Temblé de pies a cabeza, sumisa, congelada por dentro, aparentando autosuficiencia. Apenas, sentí sus labios como mariposas, en un toque invisible. No escuché. No sentí. No amé. Creí que pasaría de todo, y no pasó nada extraordinario. Apenas nos tocamos, en la oscuridad no podía distinguirlo, sólo la luz de sus ojos caía sobre mi piel y mis ansias. Por eso les contó a sus padres que ya no era virgen y sostuvo su mentira frente a Rosa María y María Elena, mis hermanas. Quería ondear las sucias sábanas del motel con un escudo rojo como mi sangre derramada. No la del himen, porque no sangré. La del corazón que desgarró con su cobardía. Mi corazón que jamás podrá enterrar lo que nunca sucedió. El corazón que si lo quiso mucho, que escribió la historia como fue realmente, no como él la contó al negro mundo cómplice de sus mentiras y su desamor. Una simple eyaculación precoz, tres segundos que contaría como horas. Que risa me das, mi pésimo iniciador, recuerdo de la ignorancia y la estupidez. Se empequeñeció sin que yo entendiese su reacción. Yo amaba a ese pinocho negro, se supone que venía de Nueva York y los viajes ilustran. Las sensaciones no se repitieron jamás, gracias a dios, que no, me costó un año y medio razonar lo ocurrido. Negrito sandía, negrito bailarín. Sentimientos que hicieron de mí lo que soy, la que escribe y lo describe como la primera noche de amor, sin amor, fantasía, emoción, todo y nada. Un encuentro de jazz sin saxofón, un concierto de rock sin Jim Morrison, sin la guitarra de Hendrix, o la magia de Lennon, o un blues sin la Joplin. Por algún tiempo conservé su amor, leyendo sus cartas, luego las destruí. Ojalá las mías hayan tenido el mismo destino. Me asombraría que alguien pudiera reírse como él se habrá reído, y es que las palabras sirvieron para una pura y dos con sal.
Negrito sandía, ya no digas picardías/ o ya verás, o ya verás/, mis hijos escuchaban a Crí-crí cuando eran pequeños. Yo me acordaba de ti... ––/si adivinas que traigo aquí, te pertenecerá, /piensa despacito para adivinar/––, cantaban... ––. /Abre la caja es un muñeco / de hoja de lata para ti/ Y sonreían. ¡Canta fuerte mami! ¡Más fuerte! Mientras el corazón me dolía dentro porque no podías escucharnos, tu me sepultaste hacía muchos años atrás, dudo que alguna vez recordaras ni mi nombre... ––un negrito bailarín / de bastón y con bombín, /con clavel en el ojal / pero que se porta mal/.

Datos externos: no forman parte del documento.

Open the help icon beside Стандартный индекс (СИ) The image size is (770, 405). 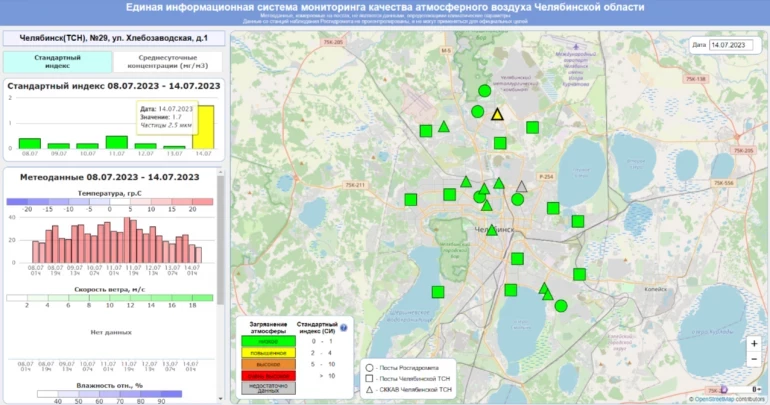343,327
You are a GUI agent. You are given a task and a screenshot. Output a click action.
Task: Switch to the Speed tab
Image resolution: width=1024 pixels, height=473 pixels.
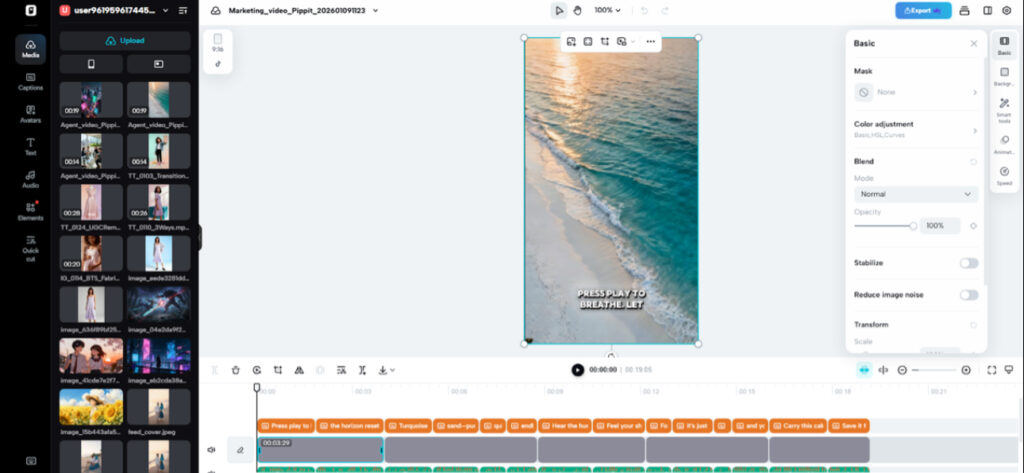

Abrí los ojos y desapareció el brunito, pero se hallaba agazapado en mis remembranzas. Tres largos años escribimos. Era mejor el amor de lejos, sin frustración sin dolor sin decepciones, los colores aparecían como arco iris luminoso y había grandes ambiciones que no tocaron el firmamento, pero sobre el papel toman la forma que deseo y nadie puede impedir ni violar mis pensamientos, soy libre y vuelo independiente como halcón sin nadie que me detenga jamás. Por eso, desde entonces, viene su recuerdo cuando quiero que venga, la magia del cerebro activa un chip y viene o se queda. Es así, como se borra la memoria, llevo su registro en un archivo muy particular, es cierto. El primer amor es importante pero no determinante, el primer amor es imposible de olvidar. Siempre existen infiernos nuevos, océanos azules, miradas de terror y sonrisas desdentadas. Pienso que fue mejor así, a la distancia aprecio bien lo que ocurrió y sé que estuvo bien. Mi primer contacto con el dolor amoroso se recrudeció durante un año y medio. Mis acercamientos con los muchachos facturaban un gran ingrediente de agresividad y miedo al fracaso, miedo a creer en el amor y, sin embargo, mi mayor deseo siempre fue hallar el amor y vivirlo con intensidad, y vivirlo aunque los descalabros fueron muchos, yo nunca desistí.
Nuestro amor fue un sueño, un deseo platónico sin completar, una constelación de luces muertas en el firmamento negro. No quisiera despreciar los instantes en que lo reconstruyo, lo aniquilo, juego con su imagen de papel carbón, lo copio dos veces y las que me venga bien, y lo dejo y lo rompo en pedazos como cristales  afilados.